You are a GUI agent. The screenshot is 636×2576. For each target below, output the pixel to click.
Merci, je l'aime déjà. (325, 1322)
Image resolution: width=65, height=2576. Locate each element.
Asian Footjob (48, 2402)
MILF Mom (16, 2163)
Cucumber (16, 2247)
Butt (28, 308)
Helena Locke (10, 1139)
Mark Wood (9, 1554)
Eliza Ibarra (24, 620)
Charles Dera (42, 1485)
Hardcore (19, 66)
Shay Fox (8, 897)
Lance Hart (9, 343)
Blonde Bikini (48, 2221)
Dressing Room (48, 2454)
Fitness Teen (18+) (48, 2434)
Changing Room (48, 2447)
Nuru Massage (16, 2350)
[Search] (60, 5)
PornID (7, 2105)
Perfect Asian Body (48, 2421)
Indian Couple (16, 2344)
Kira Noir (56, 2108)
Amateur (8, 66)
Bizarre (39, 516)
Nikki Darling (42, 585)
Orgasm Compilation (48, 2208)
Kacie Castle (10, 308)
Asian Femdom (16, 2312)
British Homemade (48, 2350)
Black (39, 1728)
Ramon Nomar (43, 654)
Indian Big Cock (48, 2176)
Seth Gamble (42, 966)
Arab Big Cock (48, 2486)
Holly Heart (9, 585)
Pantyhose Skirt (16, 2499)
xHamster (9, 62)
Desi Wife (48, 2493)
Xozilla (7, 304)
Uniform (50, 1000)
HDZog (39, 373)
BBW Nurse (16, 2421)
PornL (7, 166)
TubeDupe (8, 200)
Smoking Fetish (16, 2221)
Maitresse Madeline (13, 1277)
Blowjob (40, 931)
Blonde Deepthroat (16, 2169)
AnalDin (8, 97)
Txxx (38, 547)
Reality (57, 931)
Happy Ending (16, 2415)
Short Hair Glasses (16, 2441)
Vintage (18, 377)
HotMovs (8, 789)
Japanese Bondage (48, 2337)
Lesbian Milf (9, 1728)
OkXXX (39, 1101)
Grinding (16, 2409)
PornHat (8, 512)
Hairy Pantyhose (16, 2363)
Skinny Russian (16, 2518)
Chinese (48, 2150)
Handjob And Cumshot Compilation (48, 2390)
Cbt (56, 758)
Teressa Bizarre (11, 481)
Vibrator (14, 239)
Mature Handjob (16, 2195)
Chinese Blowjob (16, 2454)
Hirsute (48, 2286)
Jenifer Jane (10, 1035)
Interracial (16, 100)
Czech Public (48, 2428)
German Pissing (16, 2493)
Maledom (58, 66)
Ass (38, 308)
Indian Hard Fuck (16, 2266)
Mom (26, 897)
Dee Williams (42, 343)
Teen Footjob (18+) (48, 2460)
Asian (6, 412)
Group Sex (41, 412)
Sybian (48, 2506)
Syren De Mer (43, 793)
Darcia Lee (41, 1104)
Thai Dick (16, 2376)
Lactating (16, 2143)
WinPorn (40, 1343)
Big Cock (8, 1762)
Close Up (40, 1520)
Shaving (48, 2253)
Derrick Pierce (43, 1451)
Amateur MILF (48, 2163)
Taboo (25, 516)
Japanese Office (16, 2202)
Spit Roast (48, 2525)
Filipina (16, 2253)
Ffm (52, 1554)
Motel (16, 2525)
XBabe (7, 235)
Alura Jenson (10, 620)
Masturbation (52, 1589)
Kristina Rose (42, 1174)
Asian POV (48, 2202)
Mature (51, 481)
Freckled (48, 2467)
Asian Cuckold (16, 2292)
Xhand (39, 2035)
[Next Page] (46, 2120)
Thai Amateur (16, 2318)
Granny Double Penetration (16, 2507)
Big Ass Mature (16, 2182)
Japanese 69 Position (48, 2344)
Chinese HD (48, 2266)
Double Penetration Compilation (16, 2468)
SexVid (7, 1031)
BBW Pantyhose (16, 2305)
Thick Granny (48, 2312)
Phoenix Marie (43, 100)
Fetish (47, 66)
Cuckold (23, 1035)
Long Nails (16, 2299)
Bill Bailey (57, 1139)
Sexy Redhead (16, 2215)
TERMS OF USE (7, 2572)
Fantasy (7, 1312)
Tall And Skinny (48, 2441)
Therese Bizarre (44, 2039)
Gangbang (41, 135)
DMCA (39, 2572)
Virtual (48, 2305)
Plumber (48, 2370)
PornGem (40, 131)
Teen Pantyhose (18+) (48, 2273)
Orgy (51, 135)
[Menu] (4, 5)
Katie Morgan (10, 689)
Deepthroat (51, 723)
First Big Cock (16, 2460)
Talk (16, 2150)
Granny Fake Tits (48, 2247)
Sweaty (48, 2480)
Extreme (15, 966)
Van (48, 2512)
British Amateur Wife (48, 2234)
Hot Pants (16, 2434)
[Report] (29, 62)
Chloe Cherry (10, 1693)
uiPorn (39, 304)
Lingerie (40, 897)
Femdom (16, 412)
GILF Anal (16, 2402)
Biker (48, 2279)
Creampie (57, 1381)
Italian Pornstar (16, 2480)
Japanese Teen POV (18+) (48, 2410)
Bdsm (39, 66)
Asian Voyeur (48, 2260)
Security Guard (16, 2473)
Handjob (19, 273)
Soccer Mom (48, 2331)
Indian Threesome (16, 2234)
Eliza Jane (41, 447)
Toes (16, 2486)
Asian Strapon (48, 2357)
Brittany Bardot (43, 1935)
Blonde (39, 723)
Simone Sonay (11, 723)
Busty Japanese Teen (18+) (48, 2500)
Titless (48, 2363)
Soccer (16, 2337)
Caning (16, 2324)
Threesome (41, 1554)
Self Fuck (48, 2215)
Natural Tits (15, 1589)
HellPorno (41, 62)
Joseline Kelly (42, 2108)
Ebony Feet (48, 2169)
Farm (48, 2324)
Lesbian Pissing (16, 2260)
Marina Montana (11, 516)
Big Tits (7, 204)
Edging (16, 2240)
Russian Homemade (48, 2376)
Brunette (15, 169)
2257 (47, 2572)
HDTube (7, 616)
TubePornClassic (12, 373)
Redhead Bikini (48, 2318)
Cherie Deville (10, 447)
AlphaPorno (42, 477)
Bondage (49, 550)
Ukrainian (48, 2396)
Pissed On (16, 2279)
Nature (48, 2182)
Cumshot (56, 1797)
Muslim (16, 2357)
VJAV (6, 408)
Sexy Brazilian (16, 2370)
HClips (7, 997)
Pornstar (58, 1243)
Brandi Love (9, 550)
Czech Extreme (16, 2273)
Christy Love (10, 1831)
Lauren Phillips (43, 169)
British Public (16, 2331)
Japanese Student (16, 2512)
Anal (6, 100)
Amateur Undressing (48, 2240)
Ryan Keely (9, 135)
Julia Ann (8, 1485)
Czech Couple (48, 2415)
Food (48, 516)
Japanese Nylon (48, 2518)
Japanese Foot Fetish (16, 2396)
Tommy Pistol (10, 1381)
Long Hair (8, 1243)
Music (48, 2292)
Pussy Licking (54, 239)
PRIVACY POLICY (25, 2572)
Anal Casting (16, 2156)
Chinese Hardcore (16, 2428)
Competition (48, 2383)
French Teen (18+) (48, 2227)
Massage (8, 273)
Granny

◇ ◇ ◇

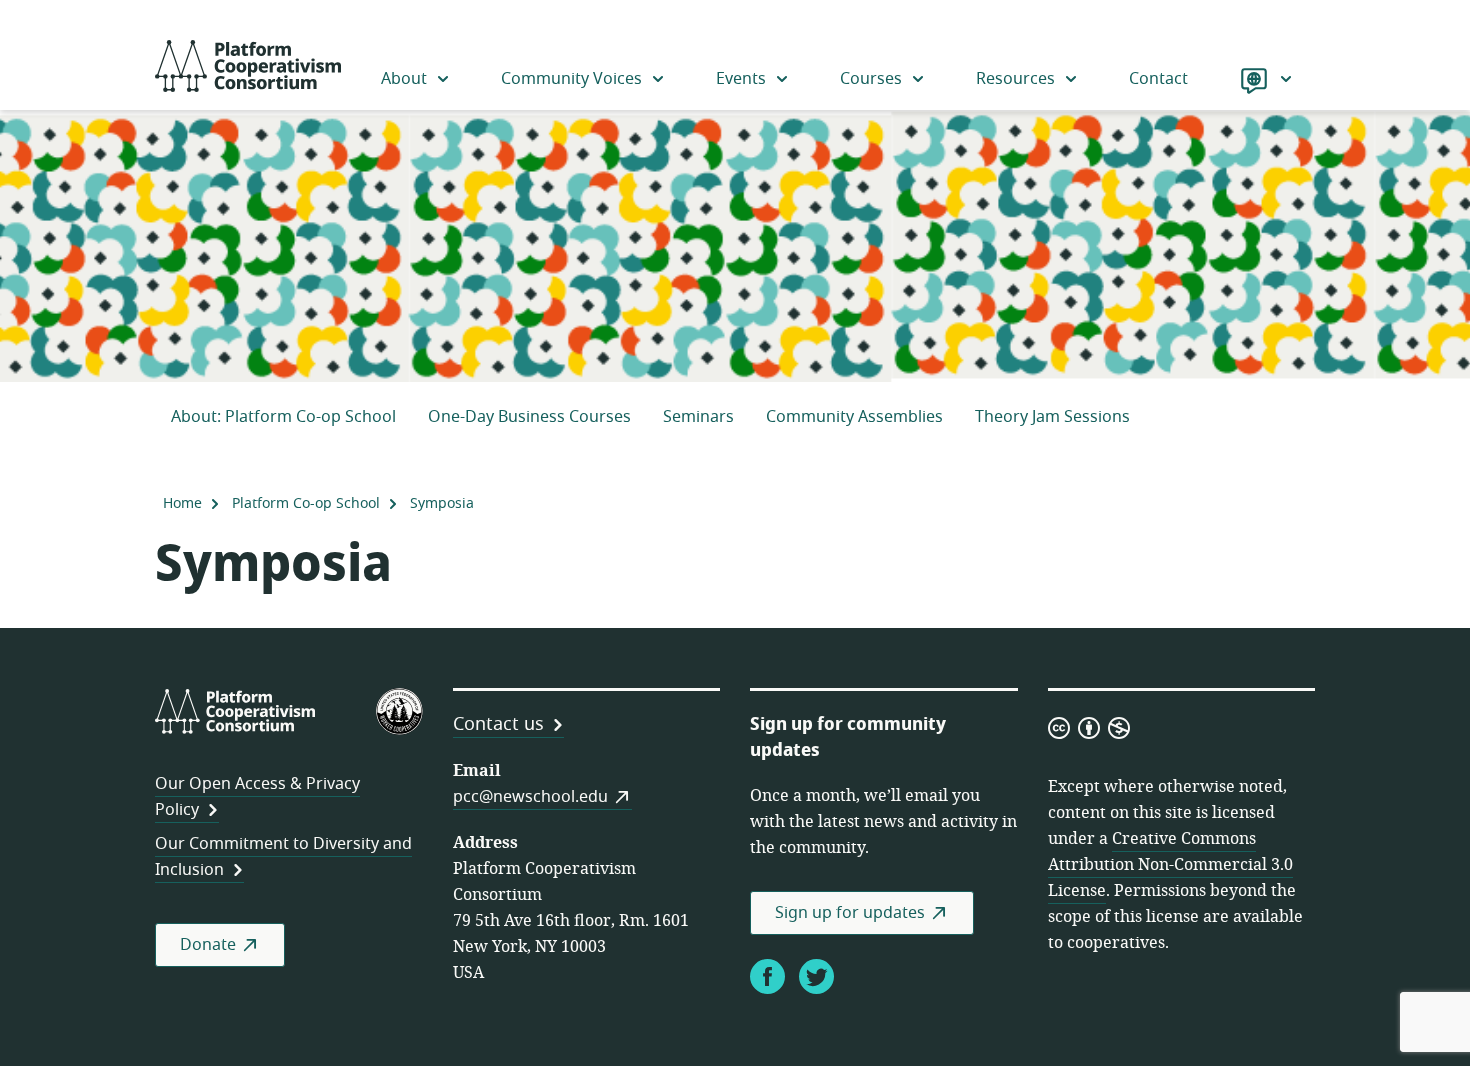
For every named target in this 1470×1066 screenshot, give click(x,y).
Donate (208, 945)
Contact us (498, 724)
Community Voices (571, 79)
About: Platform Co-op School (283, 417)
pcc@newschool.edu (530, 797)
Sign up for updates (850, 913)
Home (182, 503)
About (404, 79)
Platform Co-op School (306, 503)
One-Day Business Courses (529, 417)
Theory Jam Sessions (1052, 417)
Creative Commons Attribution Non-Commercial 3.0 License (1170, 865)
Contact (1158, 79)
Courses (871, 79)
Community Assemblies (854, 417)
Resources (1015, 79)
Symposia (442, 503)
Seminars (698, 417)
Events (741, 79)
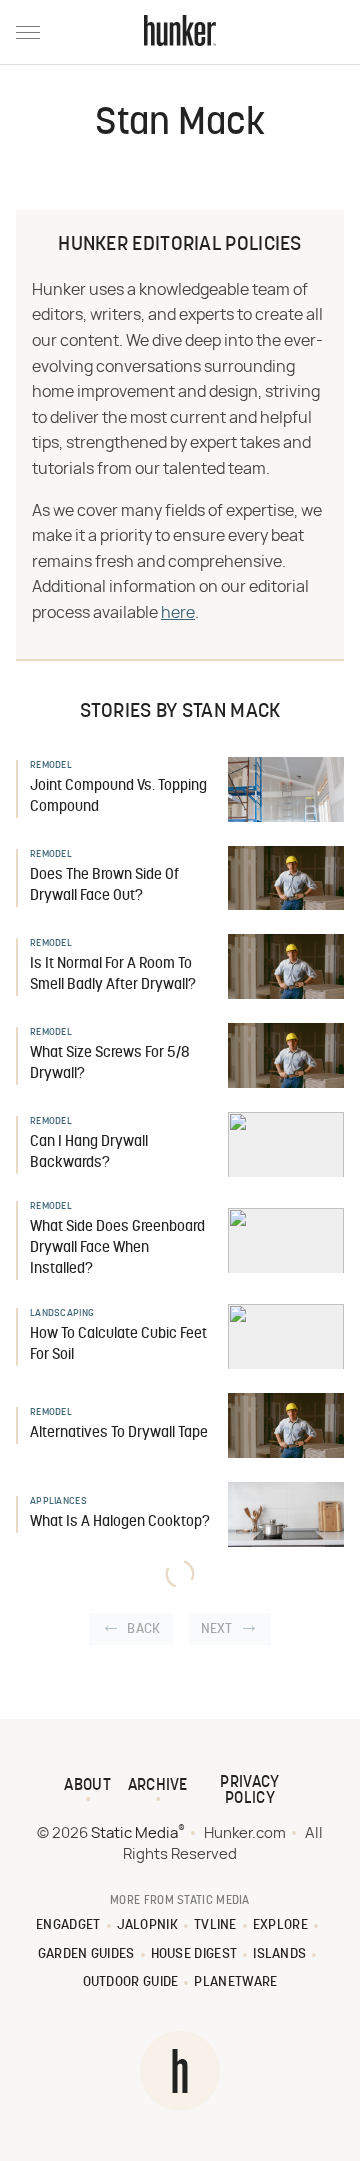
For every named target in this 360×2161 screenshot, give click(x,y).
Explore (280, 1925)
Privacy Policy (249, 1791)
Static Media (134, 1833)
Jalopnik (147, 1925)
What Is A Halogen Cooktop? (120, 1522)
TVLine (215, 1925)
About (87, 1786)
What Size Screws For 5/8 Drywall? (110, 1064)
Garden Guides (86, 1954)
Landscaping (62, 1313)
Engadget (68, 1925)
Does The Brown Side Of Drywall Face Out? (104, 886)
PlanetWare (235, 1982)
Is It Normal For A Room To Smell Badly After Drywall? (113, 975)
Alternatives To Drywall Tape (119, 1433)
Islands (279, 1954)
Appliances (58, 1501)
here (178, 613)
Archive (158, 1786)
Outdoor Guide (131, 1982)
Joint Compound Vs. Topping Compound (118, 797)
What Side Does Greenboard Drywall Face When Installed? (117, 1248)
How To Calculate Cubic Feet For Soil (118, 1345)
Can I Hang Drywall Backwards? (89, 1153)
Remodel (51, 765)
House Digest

◇ ◇ ◇

- **Prompt**
Return word for word the lines above from the line with "Muslim (16, 2357)" to the line with "French Teen (18+) (48, 2227)", including both and leaving out all others.

- **Reply**
Muslim (16, 2357)
VJAV (6, 408)
Sexy Brazilian (16, 2370)
HClips (7, 997)
Pornstar (58, 1243)
Brandi Love (9, 550)
Czech Extreme (16, 2273)
Christy Love (10, 1831)
Lauren Phillips (43, 169)
British Public (16, 2331)
Japanese Student (16, 2512)
Anal (6, 100)
Amateur Undressing (48, 2240)
Ryan Keely (9, 135)
Julia Ann (8, 1485)
Czech Couple (48, 2415)
Food (48, 516)
Japanese Nylon (48, 2518)
Japanese Foot Fetish (16, 2396)
Tommy Pistol (10, 1381)
Long Hair (8, 1243)
Music (48, 2292)
Pussy Licking (54, 239)
PRIVACY POLICY (25, 2572)
Anal Casting (16, 2156)
Chinese Hardcore (16, 2428)
Competition (48, 2383)
French Teen (18+) (48, 2227)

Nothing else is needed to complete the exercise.